→ **Saved data entries**
——

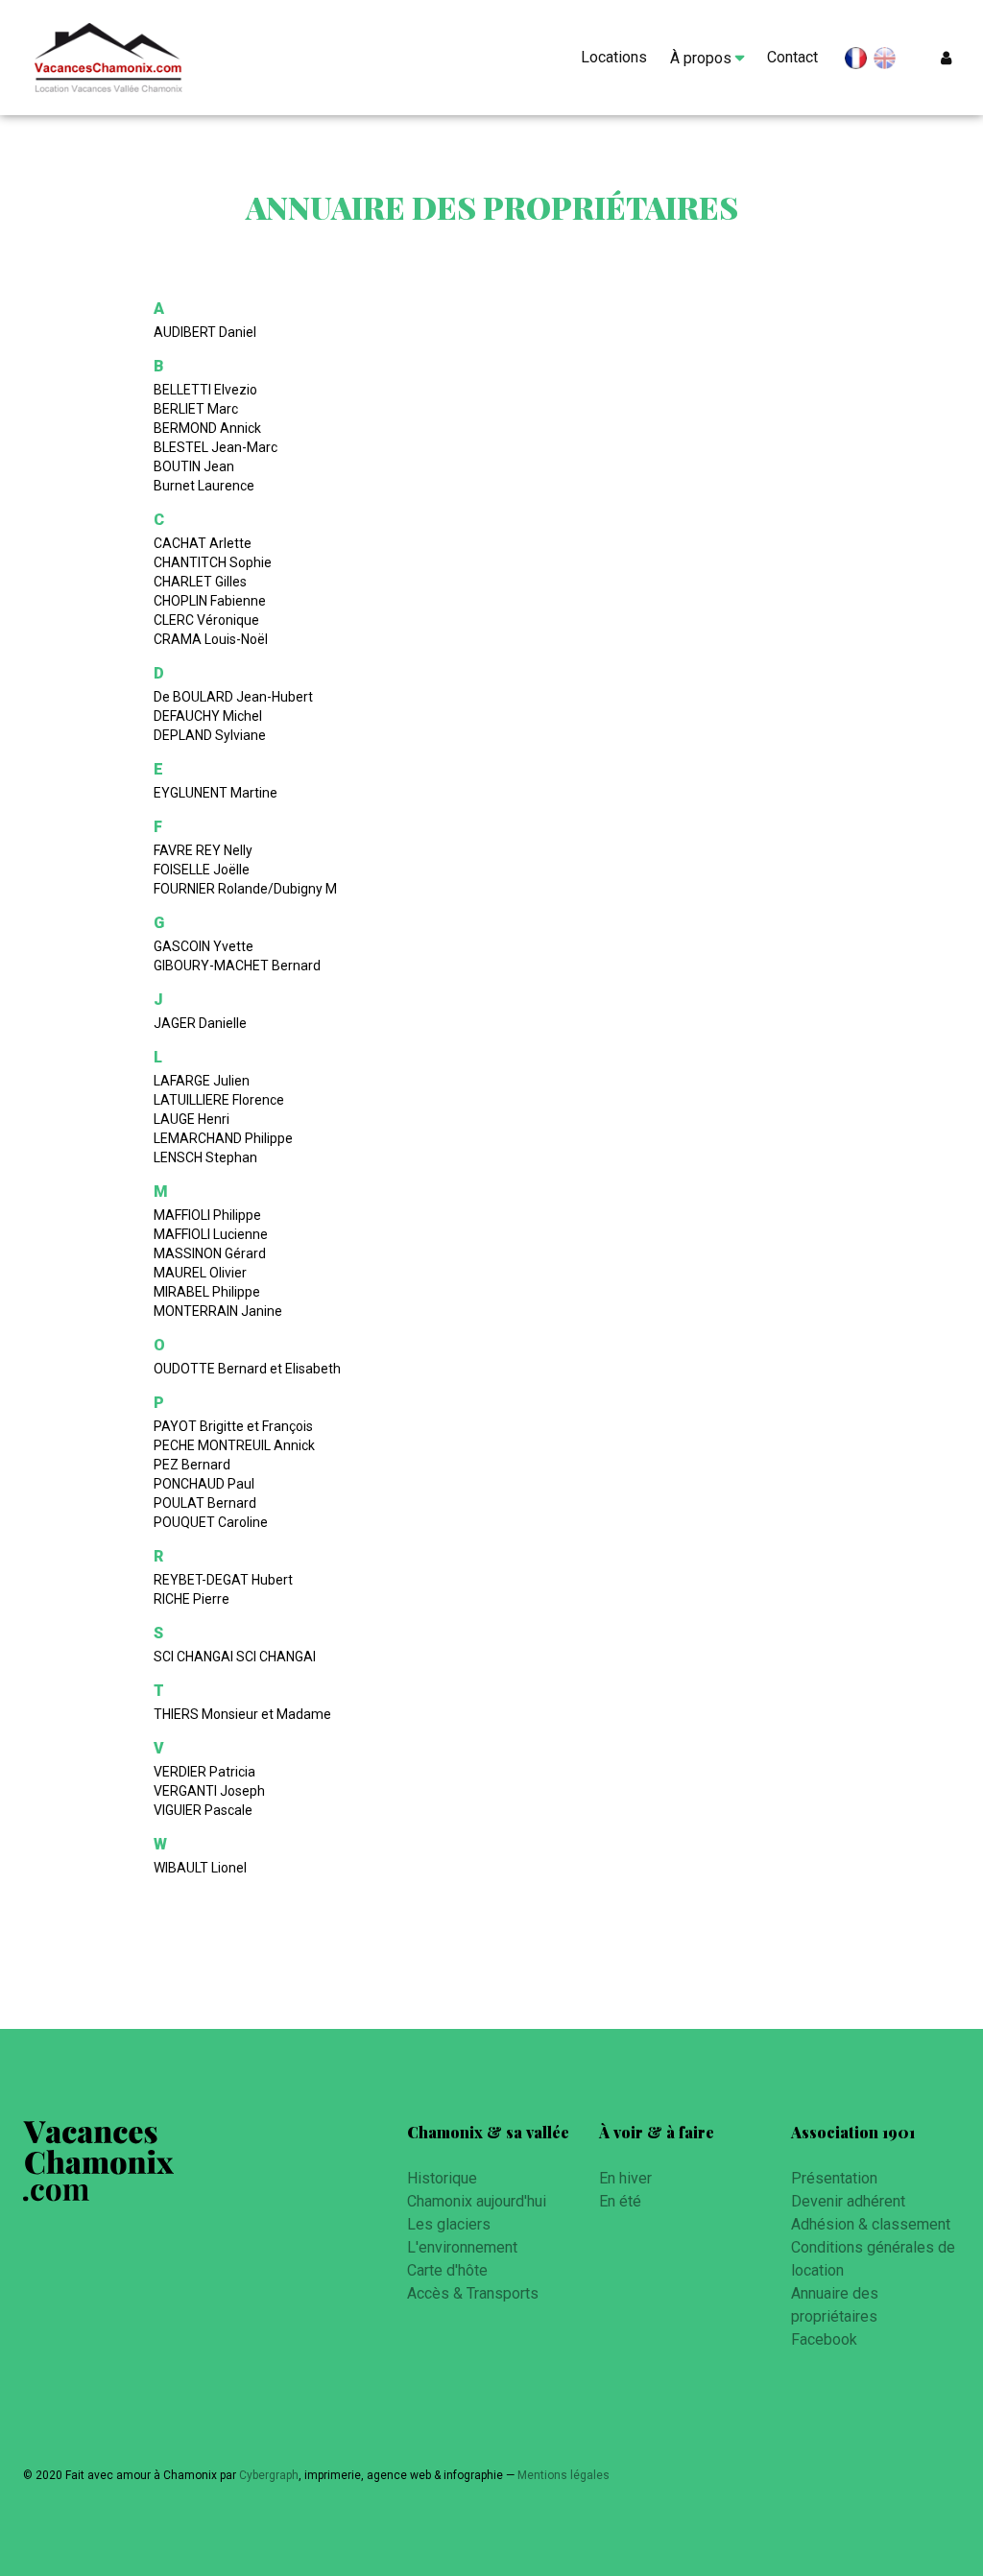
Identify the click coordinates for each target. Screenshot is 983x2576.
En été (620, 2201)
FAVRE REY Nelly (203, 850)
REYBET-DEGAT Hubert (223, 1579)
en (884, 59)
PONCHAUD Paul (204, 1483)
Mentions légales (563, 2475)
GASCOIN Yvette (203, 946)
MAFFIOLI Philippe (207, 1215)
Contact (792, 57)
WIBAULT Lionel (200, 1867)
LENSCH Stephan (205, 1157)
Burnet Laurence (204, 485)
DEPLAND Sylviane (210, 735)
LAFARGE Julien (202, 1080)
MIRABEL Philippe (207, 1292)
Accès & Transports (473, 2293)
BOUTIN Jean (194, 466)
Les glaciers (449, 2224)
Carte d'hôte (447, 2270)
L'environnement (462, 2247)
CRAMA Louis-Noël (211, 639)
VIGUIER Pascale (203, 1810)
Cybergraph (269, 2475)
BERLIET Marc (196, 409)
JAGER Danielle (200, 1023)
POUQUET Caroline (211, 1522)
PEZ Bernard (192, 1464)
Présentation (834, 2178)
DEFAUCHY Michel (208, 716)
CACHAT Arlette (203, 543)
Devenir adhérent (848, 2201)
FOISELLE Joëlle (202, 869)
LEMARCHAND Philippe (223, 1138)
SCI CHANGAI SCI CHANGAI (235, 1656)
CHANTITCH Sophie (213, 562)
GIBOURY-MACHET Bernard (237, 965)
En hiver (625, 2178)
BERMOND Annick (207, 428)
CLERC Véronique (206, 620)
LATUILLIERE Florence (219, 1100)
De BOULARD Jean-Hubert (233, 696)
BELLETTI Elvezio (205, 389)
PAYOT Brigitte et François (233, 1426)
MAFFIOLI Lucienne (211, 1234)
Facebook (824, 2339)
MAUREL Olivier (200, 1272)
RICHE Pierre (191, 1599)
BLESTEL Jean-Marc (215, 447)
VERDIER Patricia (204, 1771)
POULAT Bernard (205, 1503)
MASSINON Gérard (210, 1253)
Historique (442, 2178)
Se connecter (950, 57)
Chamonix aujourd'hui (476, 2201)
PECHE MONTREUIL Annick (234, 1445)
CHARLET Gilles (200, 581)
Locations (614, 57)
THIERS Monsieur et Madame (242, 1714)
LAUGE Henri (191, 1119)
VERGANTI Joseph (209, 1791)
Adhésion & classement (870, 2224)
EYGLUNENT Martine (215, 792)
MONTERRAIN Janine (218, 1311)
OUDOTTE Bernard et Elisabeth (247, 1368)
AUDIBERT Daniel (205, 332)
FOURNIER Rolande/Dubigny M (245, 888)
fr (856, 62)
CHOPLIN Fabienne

——

→ **Work request**
Go line by line through the data above and report each one that holds the string "Hubert".

→ **Your solution**
REYBET-DEGAT Hubert (223, 1579)
De BOULARD Jean-Hubert (233, 696)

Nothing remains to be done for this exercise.